▶ **Stated exercise**:
Express the stretch of records from the start through the line containing "the additional descriptive" as a two-column CSV with the headers input and output, giving one row per record, with each field in quotation marks and line breaks replaced by spaces. Omit the pictures.

Records for locating displayed items:
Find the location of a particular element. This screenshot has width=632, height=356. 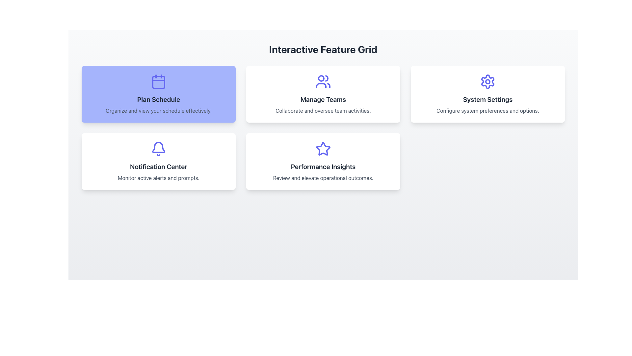

the additional descriptive information text element located below the 'Plan Schedule' heading in the top-left section of the grid layout is located at coordinates (158, 110).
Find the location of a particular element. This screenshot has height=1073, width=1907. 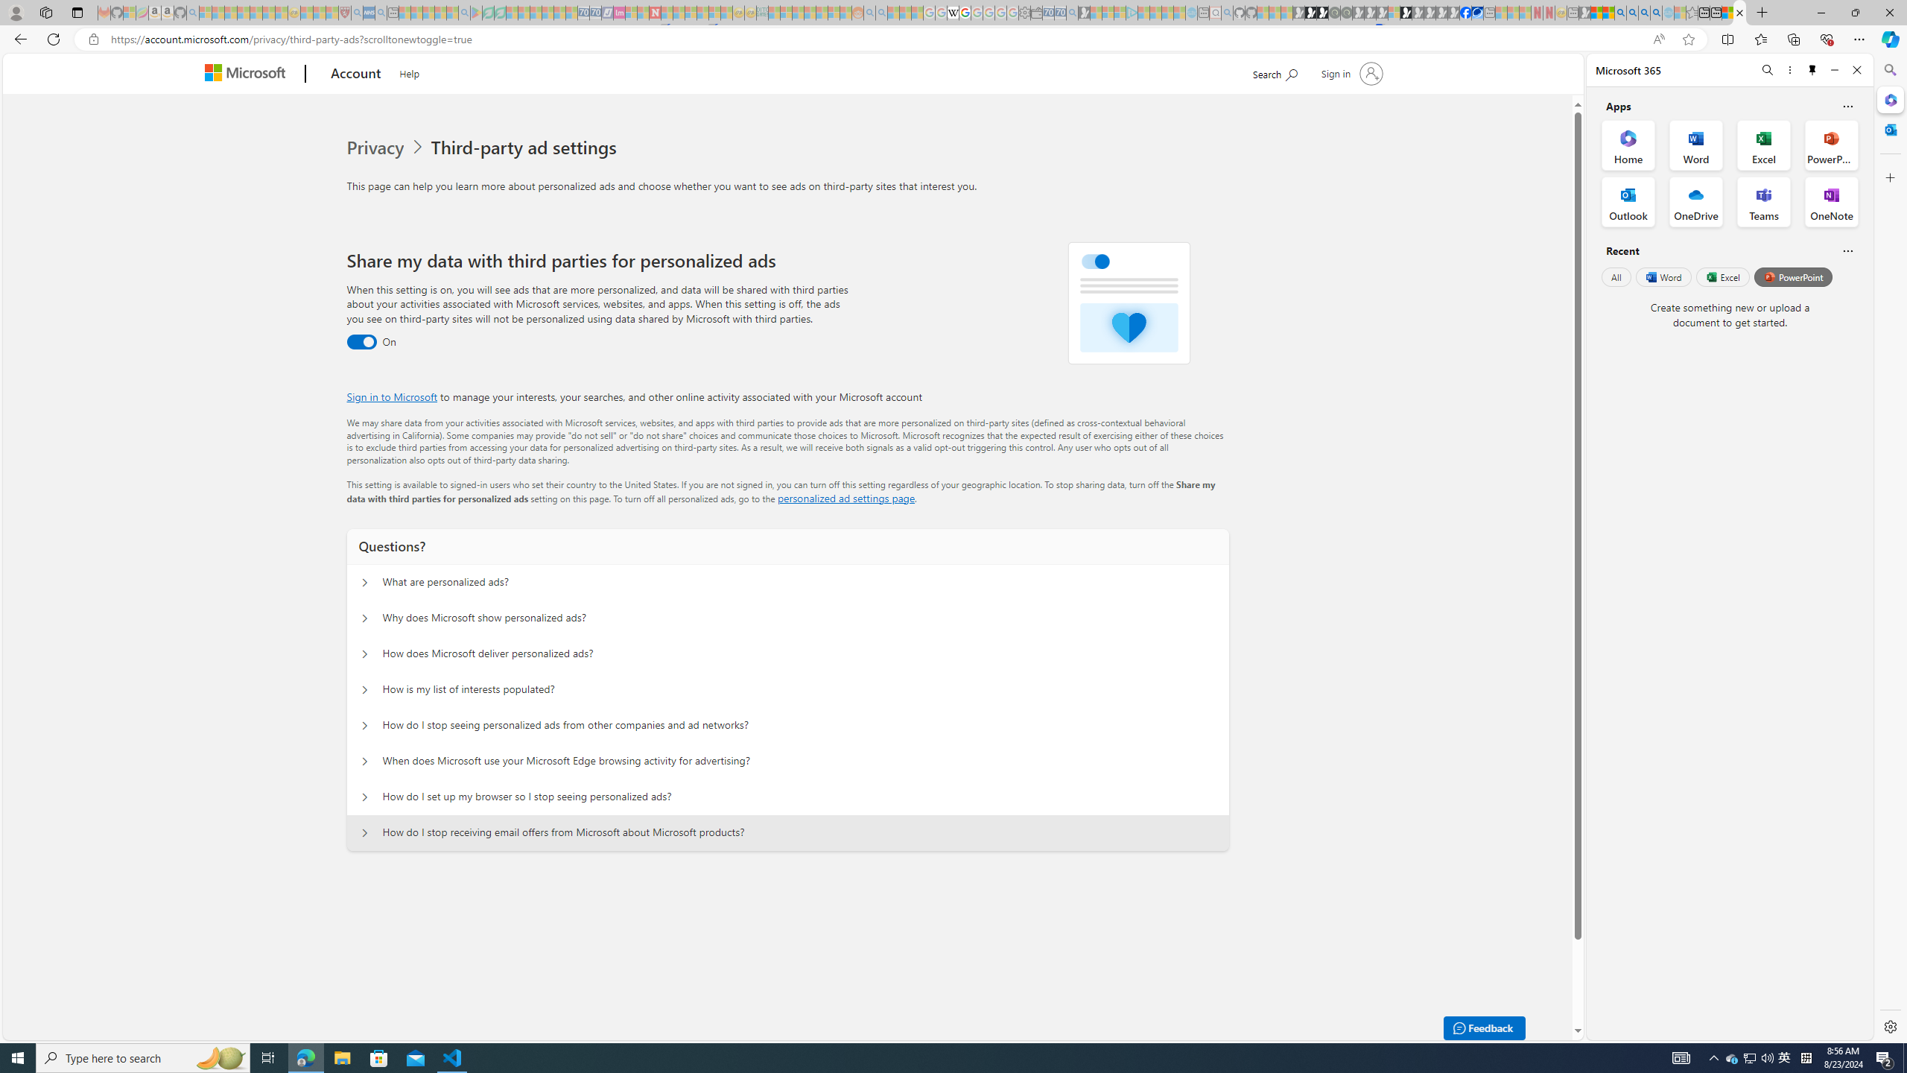

'Word' is located at coordinates (1662, 276).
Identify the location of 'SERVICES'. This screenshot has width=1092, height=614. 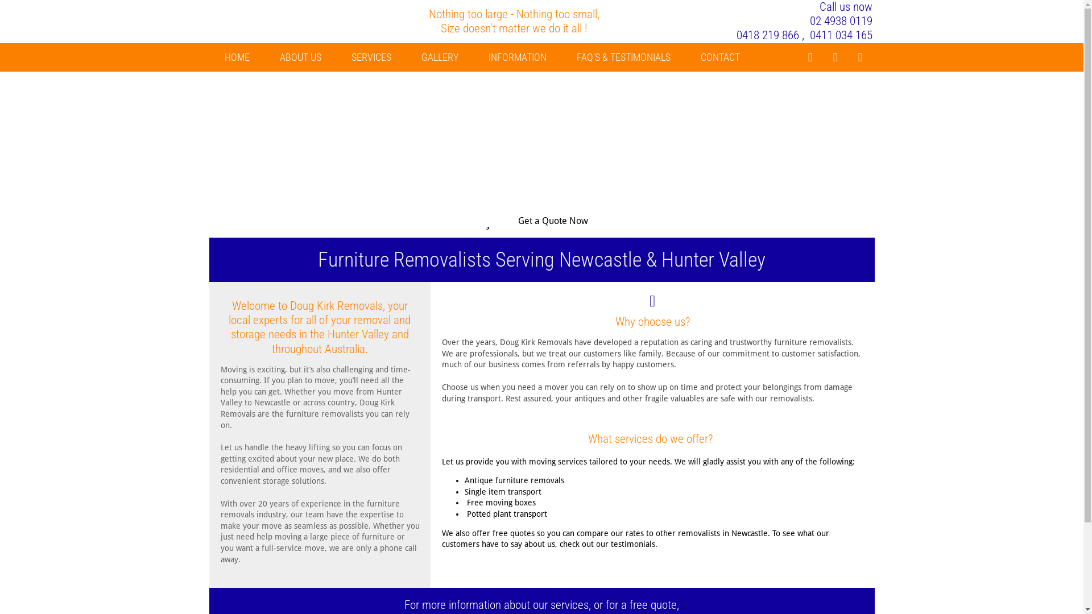
(371, 57).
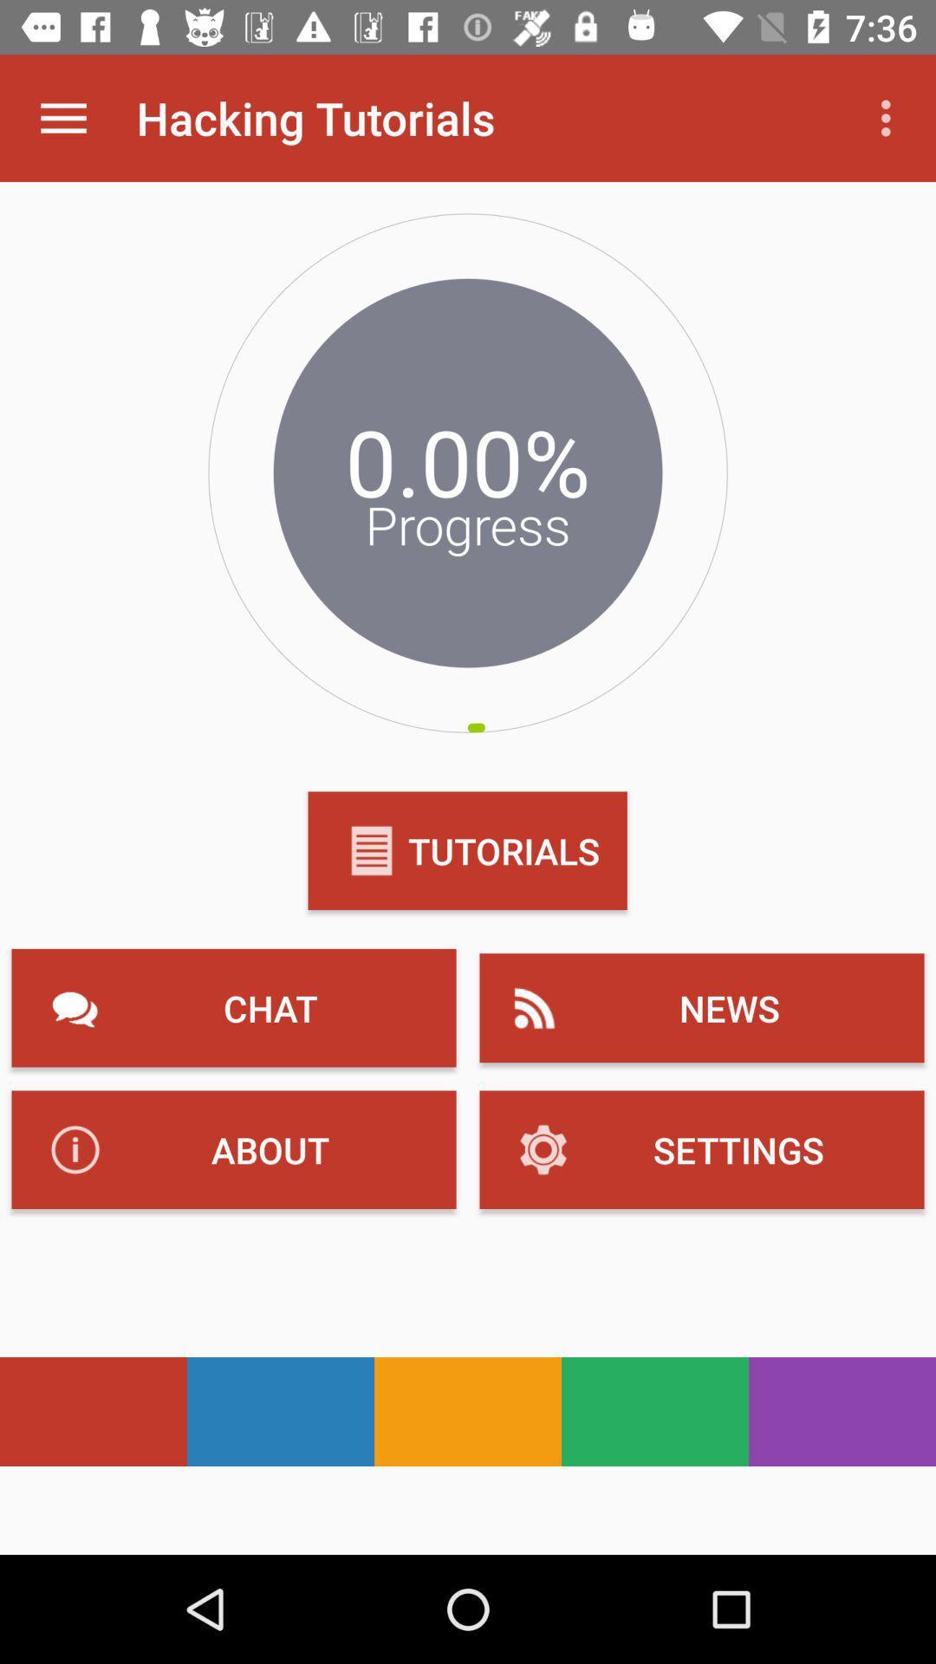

▶ **Finished task**:
input,output
"Find the location of a particular element. This screenshot has width=632, height=356.","the additional descriptive information text element located below the 'Plan Schedule' heading in the top-left section of the grid layout is located at coordinates (158, 110)."